“Govt Has Systematically Weakened All the Institutions”: Women Across India To March On April 4, Raise Voice Against Modi Govt
March will ignite women to use their vote to reject the politics of hatred and violence, one activist said.
Women across the county will march on April 4 to speak up against the injustice and inequalities they have faced every day since Prime Minister Narendra Modi formed the government at Centre. In Delhi, hundreds of protesters will proceed from Mandi House to Jantar Mantar at 11 am.
Speaking in a press conference, activist Anjali Bhardwaj said, “In 2019, children are dying of hunger in India. I consider these deaths to be murders.” She added that inequality has become one of the biggest challenges in the country, severely affecting women and marginalised communities.
Further, Bhardwaj underlined that nine families own 50 per cent of the country’s wealth. “The government has systematically weakened all the institutions that empower people and hold the government accountable,” she said.
Several women activists pointed out that the Modi government has led a war against its own citizens. Social activist Shabnam Hashmi emphasised that the march will ignite the women of the country to use their vote to reject the current government’s politics of hatred and violence. She said that the purpose of the “March for Change” is to push women to claim their constitutional rights.

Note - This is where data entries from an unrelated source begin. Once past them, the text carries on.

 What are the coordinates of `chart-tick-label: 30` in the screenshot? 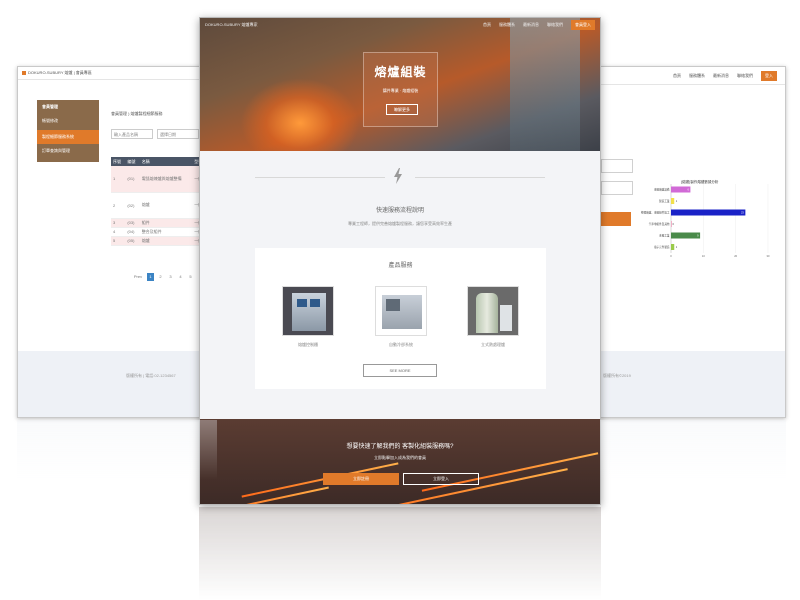 It's located at (768, 256).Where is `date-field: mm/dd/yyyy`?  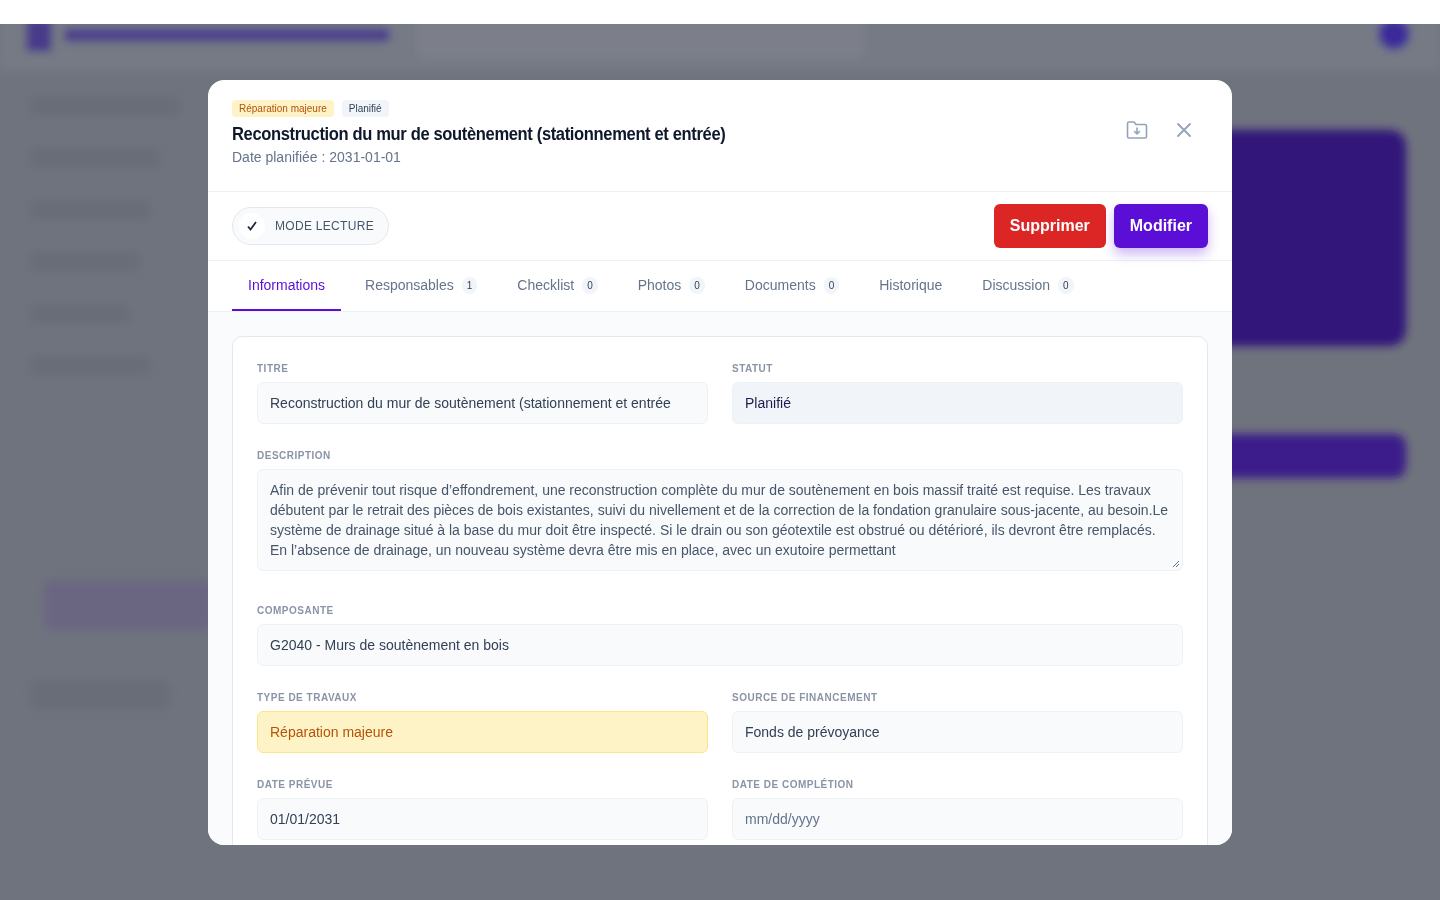
date-field: mm/dd/yyyy is located at coordinates (958, 819).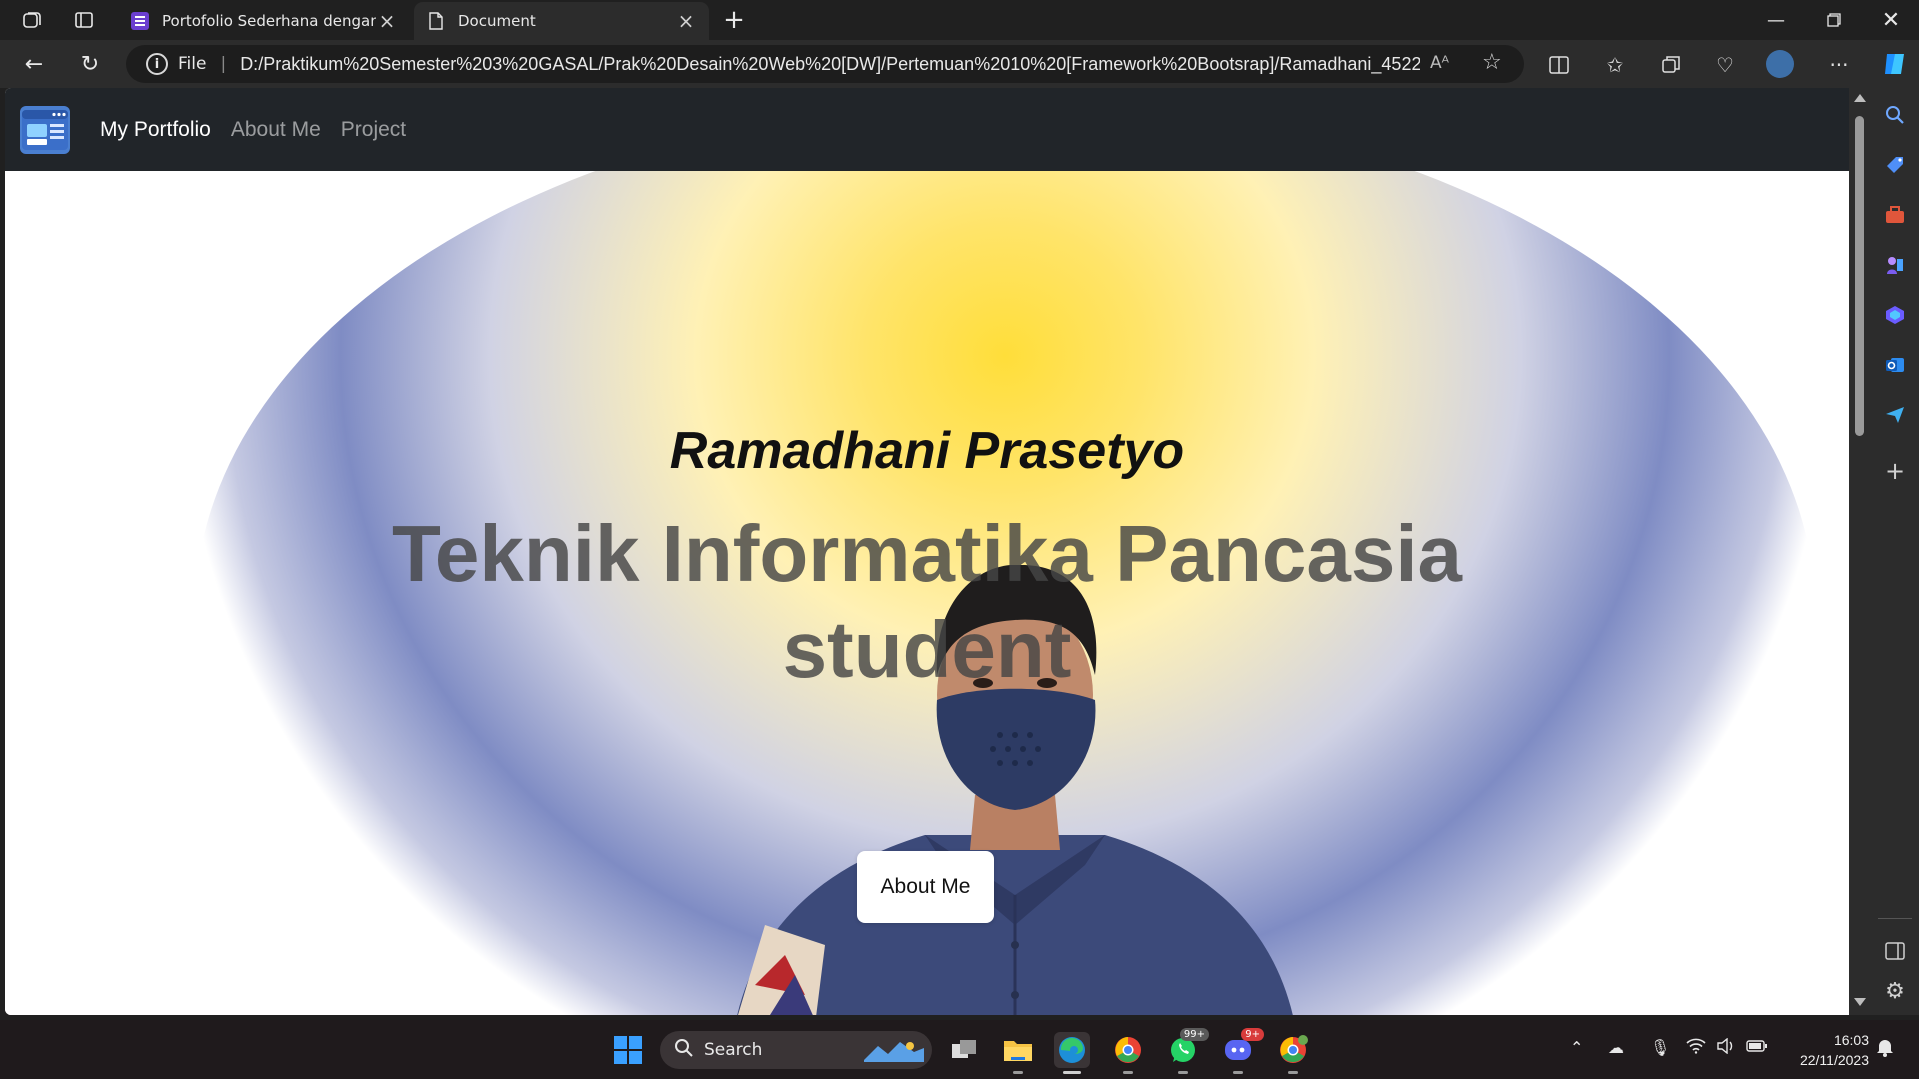  Describe the element at coordinates (1895, 991) in the screenshot. I see `settings-gear-icon: ⚙` at that location.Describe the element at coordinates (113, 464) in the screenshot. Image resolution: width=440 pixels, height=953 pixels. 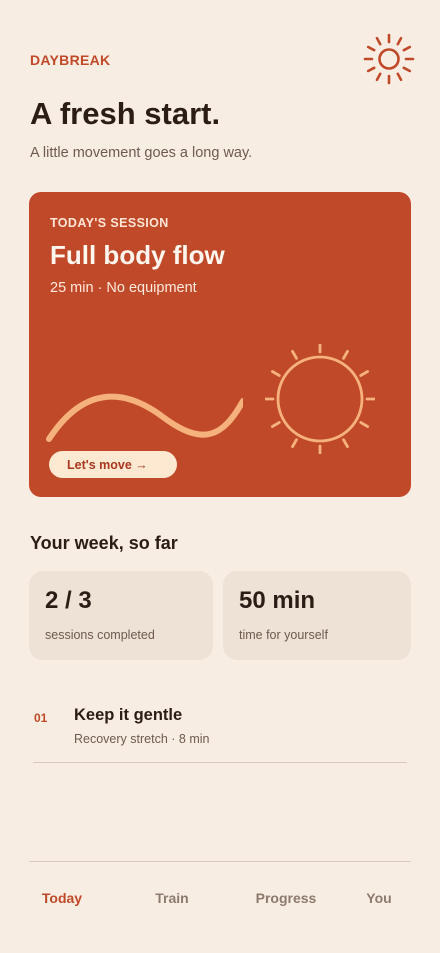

Similarly, activist Deepta Bhog stressed on how the government has systematically weakened fundamental rights, especially those of women. Bhog said, “Beti Bachao, Beti Padhao did not have any impact, the sex ratio has worsened further,” adding, “The present government has slashed the education budget, which shows how concerned we are about our education system.”
Women are not recognised as farmers even though a large section of the female labour force is dependant on agriculture. Commenting on the issue, activist Soma KP said, “Women are the backbone of the rural economy. When this government says farmers will be given Rs. 6,000, they only mean the men.”
Another worrying factor is the rise in violence-related cases and violence against transgender is not even recorded, the activists said. Nandini Rao and Purnima Gupta underlined that what is chilling is the way elected representatives have reacted to these cases in the last five years. Citing the Kathua rape case, Rao told reporters that it was an example of how the rape of a little girl was celebrated. She also pointed out that even though crime against women is on the rise, conviction rates in such cases are falling.
Gupta emphasises on the fact that women have always been disproportionately at the receiving end of violence and the women’s march is a call to defeat the divisive force.